Two points to note here.
First, the GOP may have seriously overplayed its hand. Attacks on the LGBTQ+ community may be red meat to GOP primary voters, but they are appalling to many Americans who see it as just another form of heartless bullying. Horror stories of Gov. Abbott actually sending Child Protective Services to investigate families for child abuse because they provided gender-affirming care to their trans kids feel more like Russia than America. It also turns out that keeping the history of racism in America from even being taught in schools is actually very unpopular among mainstream voters. And banning or even burning books? That’s what Nazis and fundamentalists do.

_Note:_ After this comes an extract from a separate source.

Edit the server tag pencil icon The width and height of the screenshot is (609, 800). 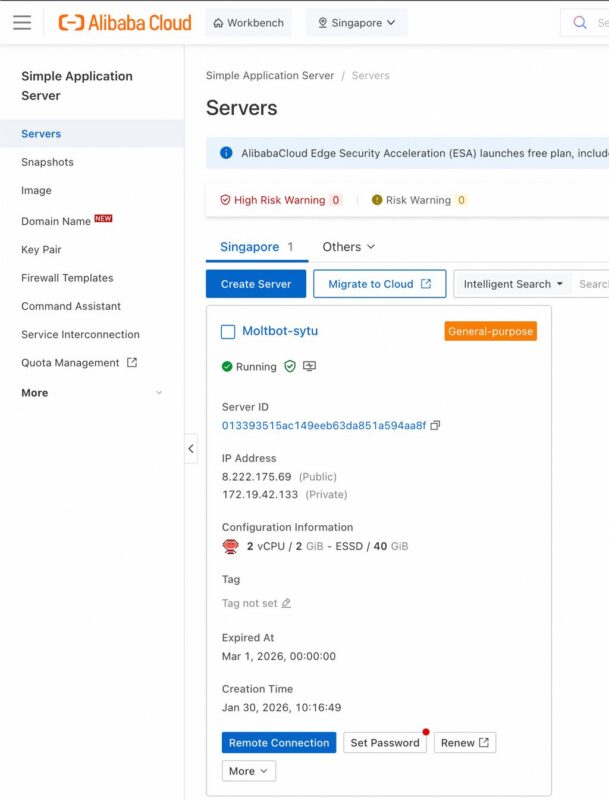pos(286,603)

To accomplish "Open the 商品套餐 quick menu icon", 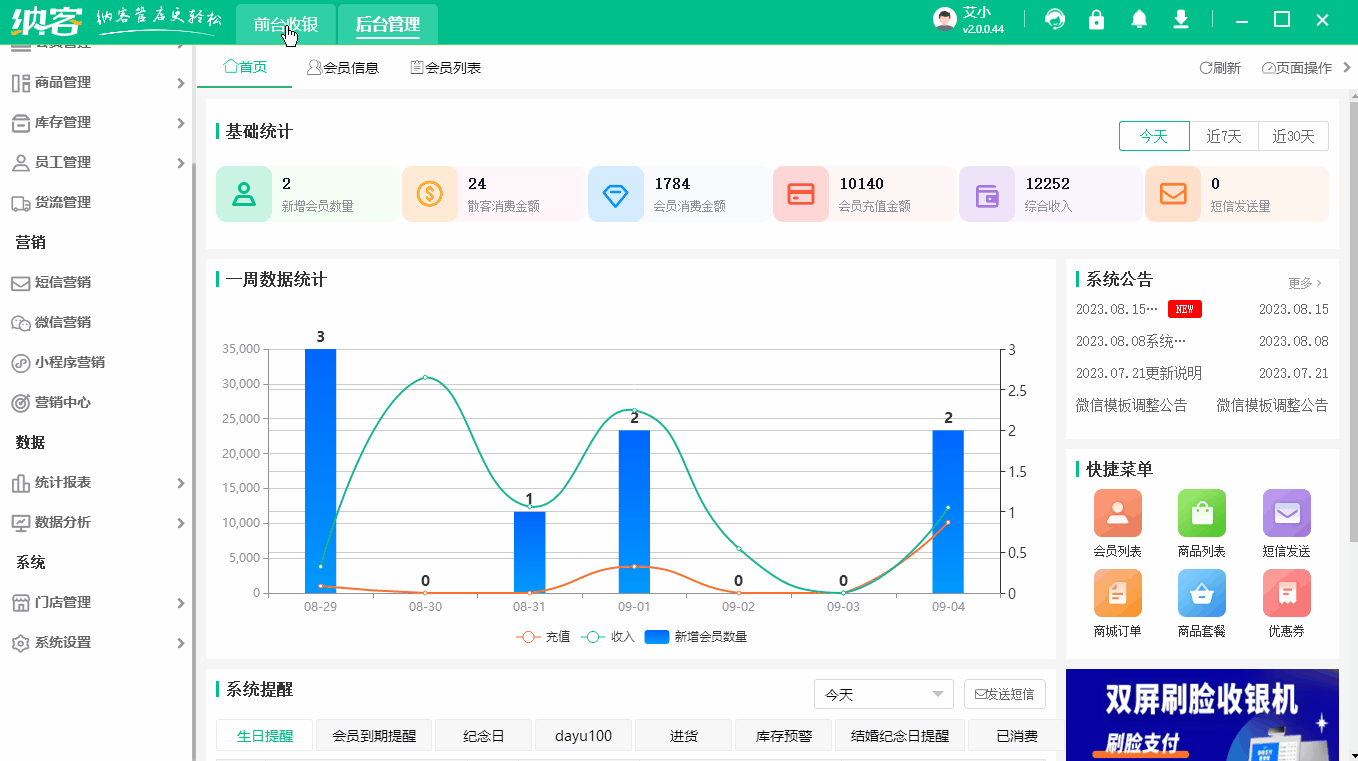I will click(1201, 593).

The culture wars, especially in schools, are not generally what American parents want to hear about. Recent nationwide polling shows that most parents are fine with what their children are being taught in classrooms, even on hot button topics. A whopping 76% of respondents agree with the statement, “my child’s school does a good job keeping me informed about the curriculum, including potentially controversial topics.”
“It really is a pretty vocal minority that is hyper-focused on parental rights and decisions around curriculum,” said Mallory Newall of Ipsos, which conducted the poll. Just 18% of parents say their child’s school taught about gender and sexuality in a manner inconsistent with their family’s values, and only 19% say the same about race and racism. A mere 14% feel that way about U.S. history.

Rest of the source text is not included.